'''

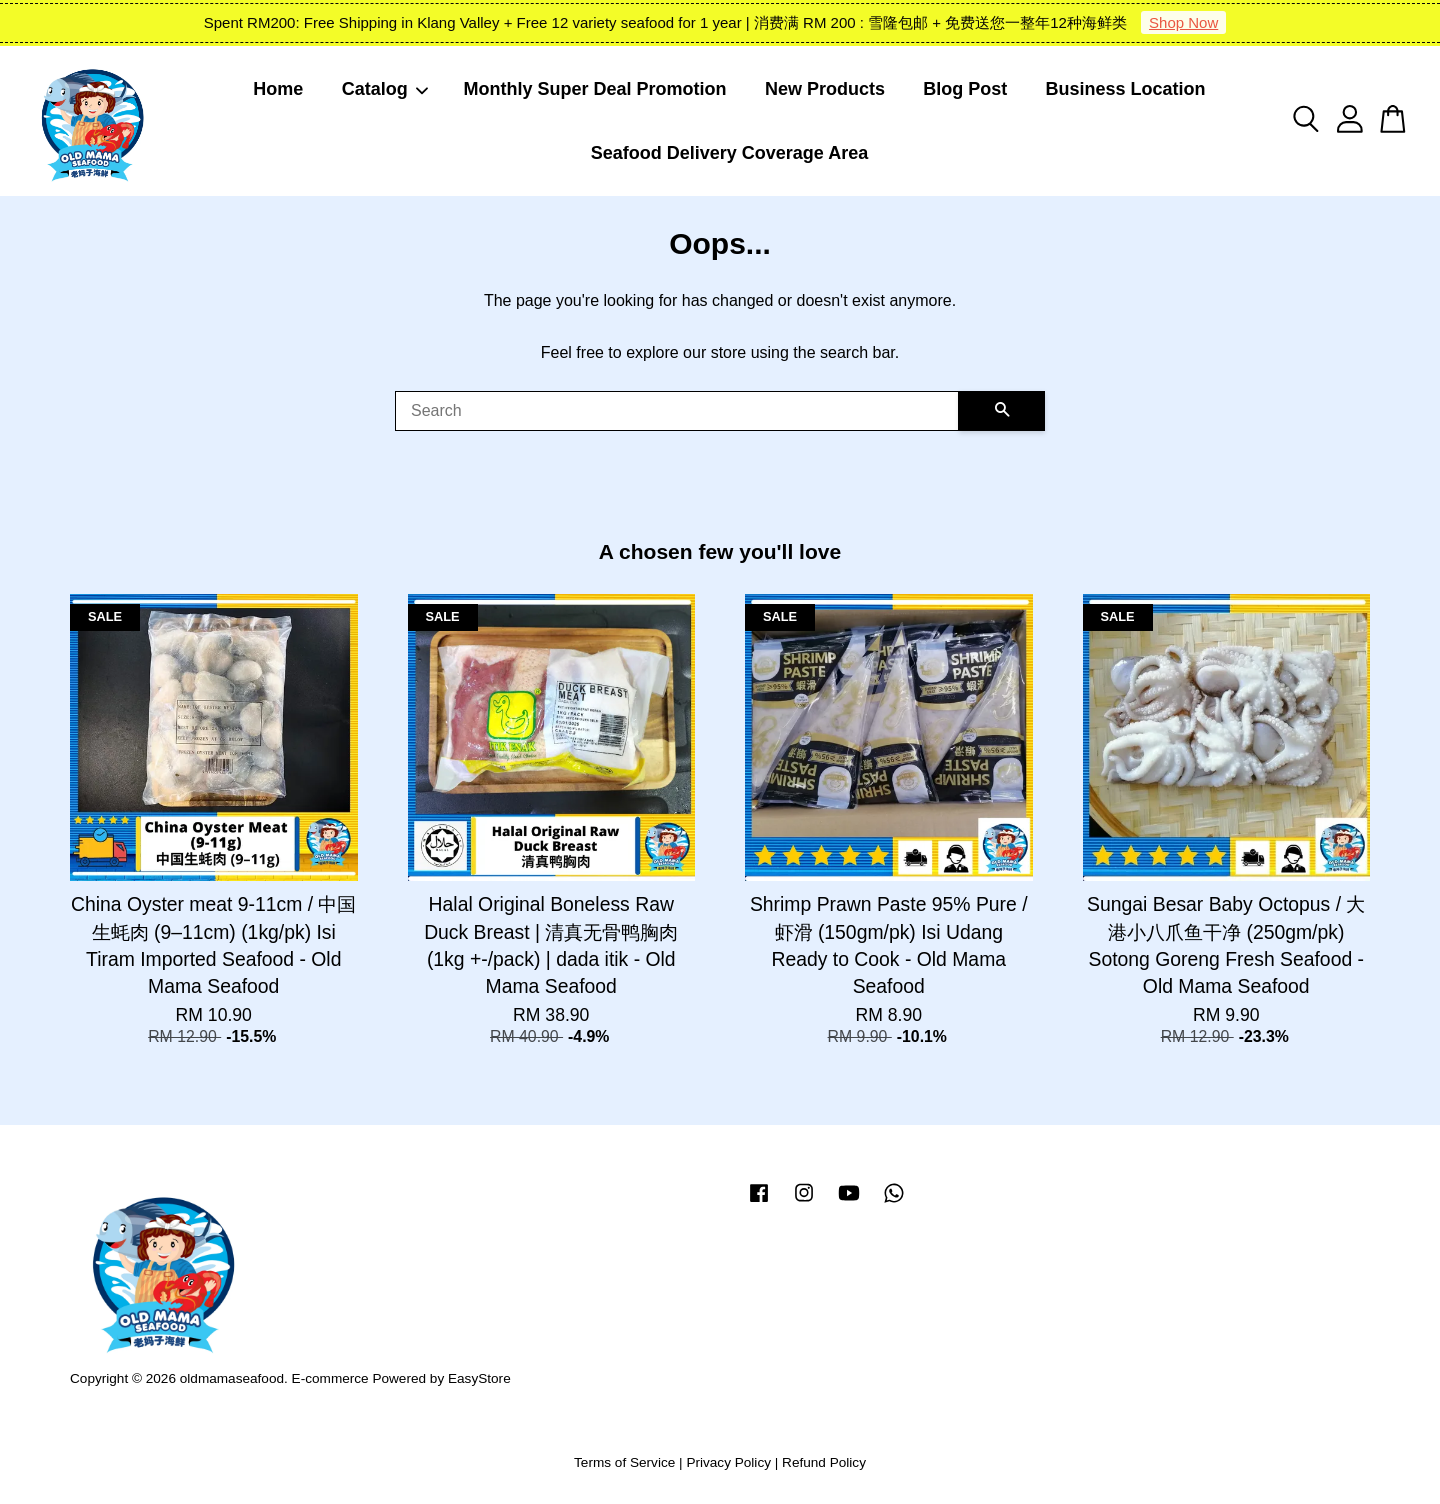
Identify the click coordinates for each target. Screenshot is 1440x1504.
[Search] (677, 411)
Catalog (386, 89)
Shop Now (1183, 22)
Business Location (1126, 89)
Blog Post (965, 89)
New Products (825, 89)
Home (278, 89)
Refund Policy (824, 1462)
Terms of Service (624, 1462)
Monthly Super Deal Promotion (595, 89)
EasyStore (479, 1378)
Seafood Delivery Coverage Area (729, 153)
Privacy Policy (728, 1462)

'''

> [DIRECTIVE]
Copy the records above word for word, from their first line through the line containing "Refund Policy (824, 1462)". Leave the pictures out.

> [COMPLETE RESPONSE]
Identify the click coordinates for each target. Screenshot is 1440x1504.
[Search] (677, 411)
Catalog (386, 89)
Shop Now (1183, 22)
Business Location (1126, 89)
Blog Post (965, 89)
New Products (825, 89)
Home (278, 89)
Refund Policy (824, 1462)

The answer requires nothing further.